The best bet might be to make use of the black/white list parameters. See all the parameters here.
You could run your own data collection and add/remove characters to those lists as you process items and find better results.
The other option is to build a full data set of the results and start processing that data with your own machine learning or something similar.
I know Tesseract supports this.
I did research since this question and it looks like I might be able to create my own language data files right?
@NoobDoesMC Yes, you can just train using the regular Tesseract engine (the one tesseract.js uses) and create your .traineddata file to be used within tesseract.js.
Sounds perfect. Sounds tricky to create those though, I saw an online tutorial and it looks like a lot of manual work is also required.

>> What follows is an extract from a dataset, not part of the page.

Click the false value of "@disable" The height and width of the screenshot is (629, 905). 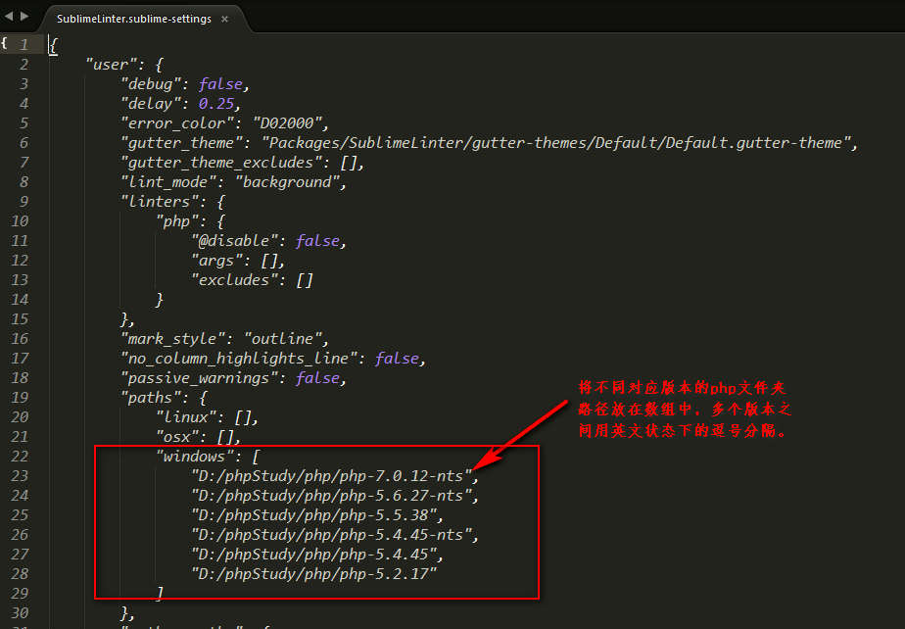click(x=317, y=240)
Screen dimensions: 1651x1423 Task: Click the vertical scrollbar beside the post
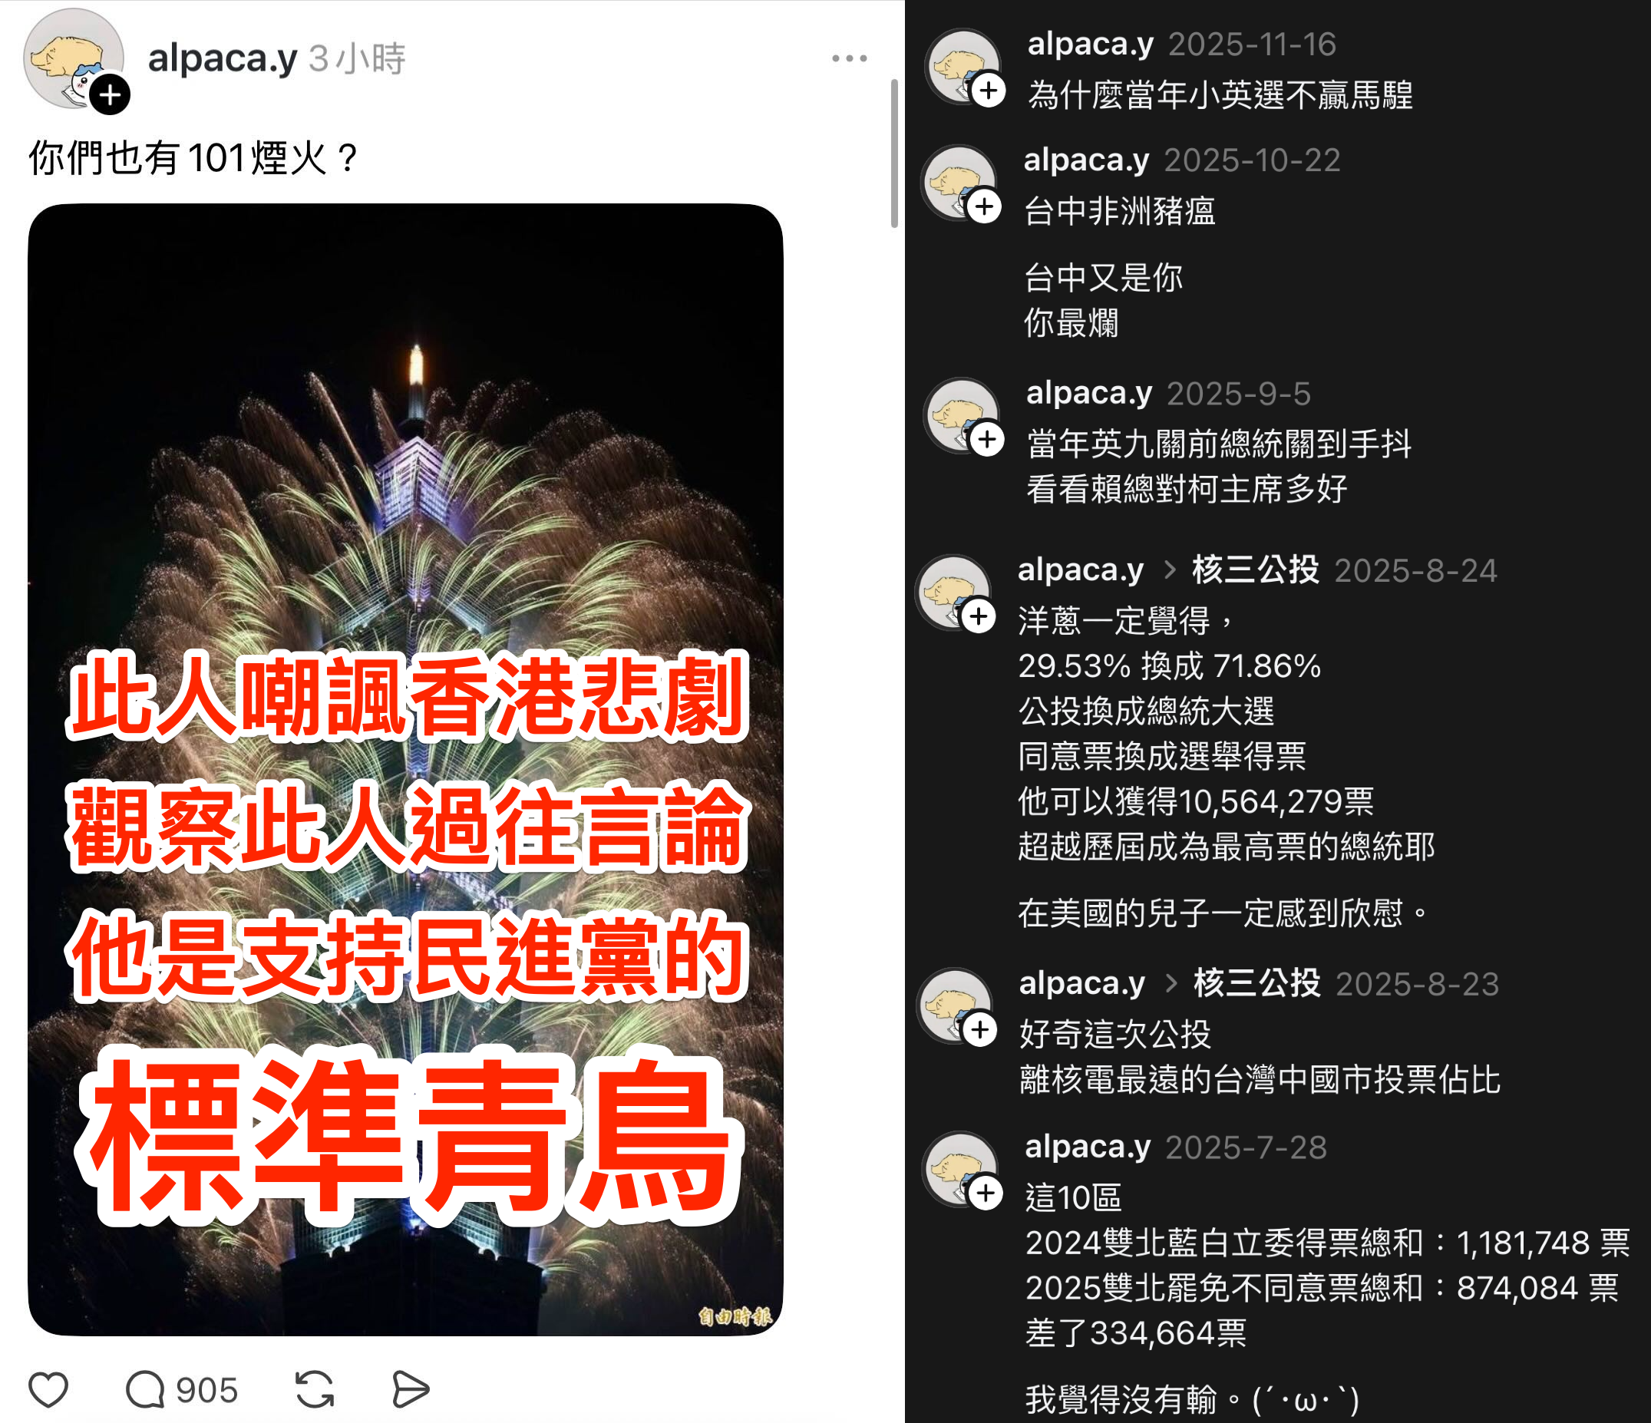tap(894, 153)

@NoobDoesMC Yeah I made one with text in a seven segment font (digital font) and it was not very fun. Hardest part was obtaining data to train on, what type of text are you planning on using?
@mwh1te I want to train it to extract the text from screenshots of minecraft games, e.g. to turn this image:
Into this text:
NoobDoesMC's Stats
Super Smash Mobs
Wins: 856
Games Played: 2455
SO SUPER!
MLG Pro
...
Click for more details!
I know that I may have to do some pre-processing on the image to make it as accurate as possible, e.g. cropping, but idk specifically what yet.
Did you succed with train tesseract please ?
@mwh1te Which version of the training files can be use? 3 / 4..?
Off-topic @NoobDoesMC Doing it as your own Java plugin for Minecraft might be easier and give better results than training an OCR.
I want to work on a super specific set of input files.
Can I train it myself?